6

I am working for the first time with dask and trying to run predict() from a trained keras model.

If I dont use dask, the function works fine (i.e. pd.DataFrame() versus dd.DataFrame () ). With Dask the error is below. Is this not a common use case (aside from scoring a groupby perhaps)

def calc_HR_ind_dsk(grp):
    model=keras.models.load_model('/home/embedding_model.h5')
    topk=10

    x=[grp['user'].values,grp['item'].values]
    pred_act=list(zip(model.predict(x)[:,0],grp['respond'].values))
    top=sorted(pred_act, key=lambda x: -x[0])[0:topk]
    hit=sum([x[1] for x in top])
    return(hit)



import dask.dataframe as dd

#step 1 - read in data as a dask df. We could reference more than 1 files using '*' wildcard
df = dd.read_csv('/home/test_coded_final.csv',dtype='int64')
results=df.groupby('user').apply(calc_HR_ind_dsk).compute()

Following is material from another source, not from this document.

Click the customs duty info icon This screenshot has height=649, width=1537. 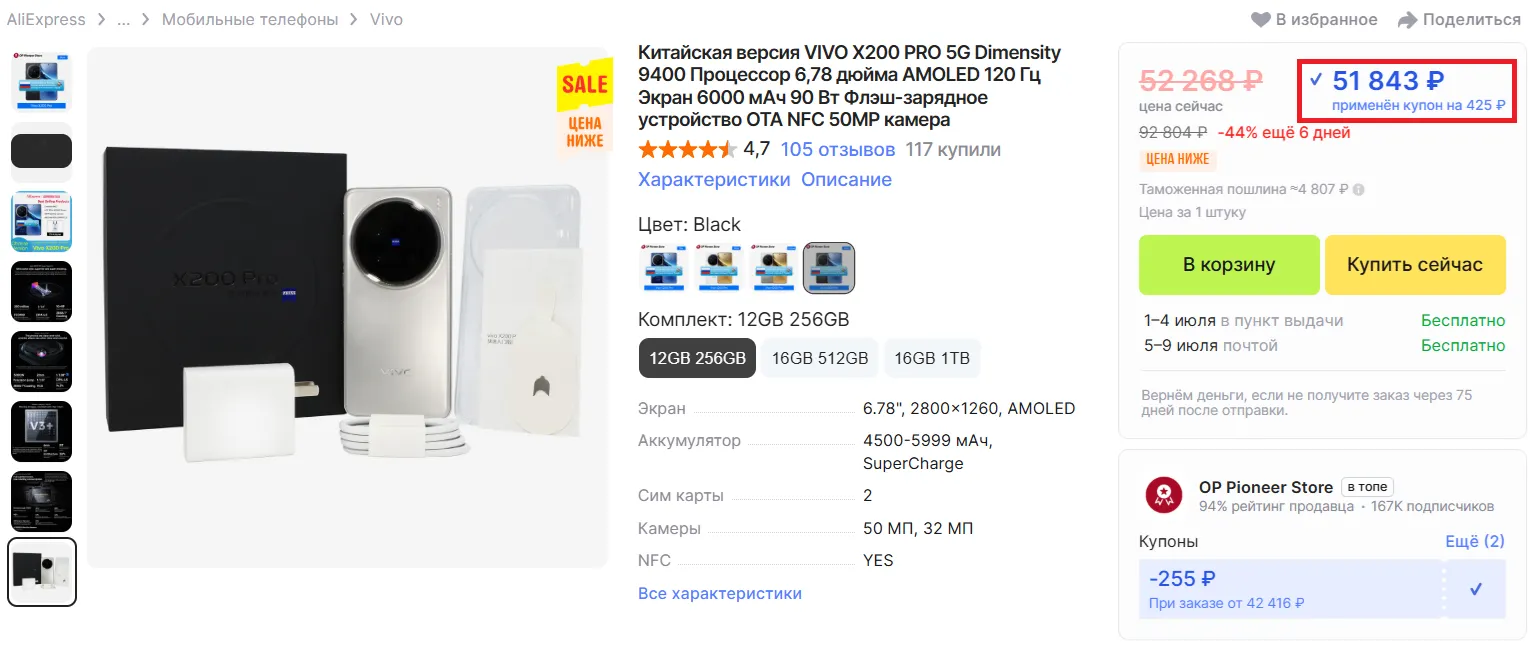point(1359,189)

TypeError: Cannot interpret feed_dict key as Tensor: Tensor Tensor("Placeholder_30:0", shape=(55188, 32), dtype=float32) is not an element of this graph.

Ioannis Nasios
  • 8,292
  • 4
  • 33
  • 55
B_Miner
  • 1,840
  • 4
  • 31
  • 66
  • Well a dask dataframe is a lazy summaries of ops with an idea hot the result should look like. So it make sense that it is not naturally supported like pandas Dataframe which is more or less a fancy numpy array. The support have to be implemented in keras. So you could open an issue there. Alternatively write a custom apply/map/map_partition function which do the prediction. But if you use a distributed dask cluster, you have to think about how to upload your model. – dennis-w Mar 14 '18 at 21:47
  • My thought was that calc_HR_ind_dsk would work on each groupby partition. Is this not true? Or is the issue that grp['user'].values is not exactly the same as a numpy array? – B_Miner Mar 14 '18 at 21:56
  • Sorry I overlooked that part. The problem should be your groupby apply function. I think dask have to test this one to know which output to expect. This force keras to handle whatever dask is testing your custom apply function on. You can fix this by specifying the meta parameter inside the apply function. – dennis-w Mar 14 '18 at 22:03
  • Ill take a look into that (back to reading :)). Do you happen to have experience with the apply function for groupby? I could not find that one could pass arguments. – B_Miner Mar 14 '18 at 22:05
  • I posted an answer to make my suggestion clearer. My experience with groupby apply is limited, but if the meta argument does not do the trick I‘ll look into it tomorrow. – dennis-w Mar 14 '18 at 22:22

3 Answers3

5

I found the answer. It is an issue with keras or tensorflow: https://github.com/keras-team/keras/issues/2397

Below code worked and using dask shaved 50% from the time versus standard pandas groupby.

#dask
model=keras.models.load_model('/home/embedding_model.h5')

#this part
import tensorflow as tf
global graph
graph = tf.get_default_graph()


def calc_HR_ind_dsk(grp):
    topk=10
    x=[grp['user'].values,grp['item'].values]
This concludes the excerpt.